Hoje acordo e deparo-me com uma revolta inabalável contra tudo o que conheço e desconheço. Simultâneamente, senti uma decepção decadente com a vida, reparei que todas as acções que cometemos coincidem num único destino: morte.
Mas então, o que fazer? Deixar-mo-nos ser pisados pelos ratos? Esperar que os outros nos ultrapassem e dormir debaixo da ponte? Lutar? A vida poderá ser o que se faz da vida, mas nada importa, pois todos estamos destinados ao mesmo fim. Podemos libertar o maior esforço que nunca seremos nada.
Num mundo de posers e maricas amestrados onde não existem revoluções para controlar o mal maior, nada importa. Enquanto se é cordeiro, não se pode combater os lobos, pois eles tiram-nos tudo. Comem-nos.
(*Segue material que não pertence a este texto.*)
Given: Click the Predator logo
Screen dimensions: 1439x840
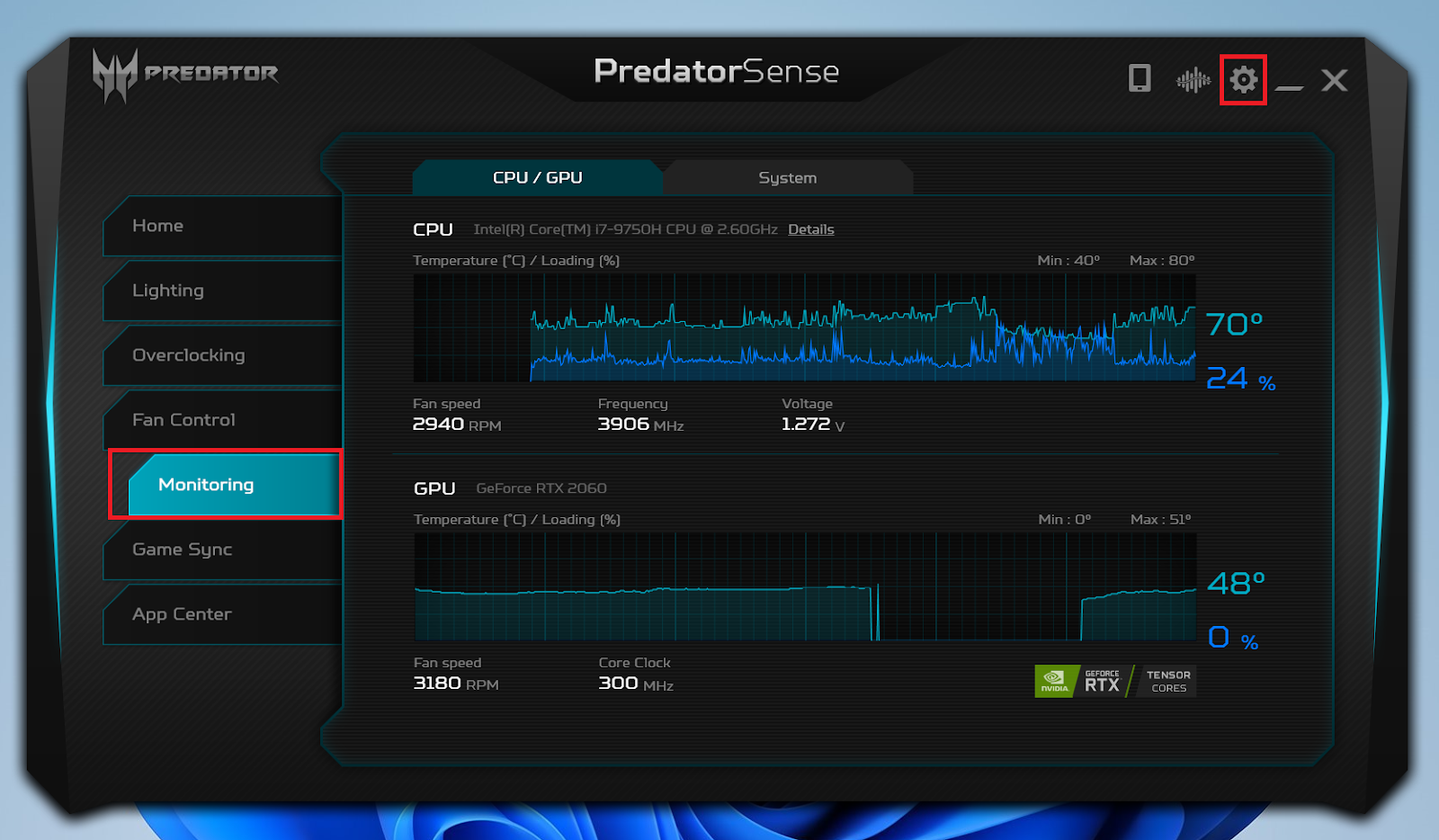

Como dizia o Padre António Vieira, "Ainda o pobre defunto o não comeu a terra, e já o tem comido toda a terra".
Então de quem se tratam os lobos? Tratam-se de todos os indivíduos inteligentes que com muita corrupção e injustiça, chegaram ao topo, salvaram a sua pele e esqueceram tudo e todos, sendo a sua pessoa o único objecto digno de adoração e oferendas.
Hum.. injustiça. Que palavra tão peculiar. Deveria ser a primeira matéria ensinada enquanto os cordeiros são pequenos, "A vida é injusta". Pessoalmente, adoro a maneira de como o pequeno cordeiro está tão despreocupado com a vida, e nem sabe o que lhe espera. Não digo que não seja pessimista, mas aconselho todos a meditar profundamente acerca do ultimo momento feliz que tiveram, quão bom foi e há quanto tempo se passou.. Ou será que a felicidade não existe, sendo simplesmente um estado neutro de paz? A maioria dos indivíduos não repararam em como eram felizes enquanto isentos de preocupações.
E isento de preocupações eu não estou, pois tenho de me preocupar com o meu futuro que certamente será o mesmo de todos.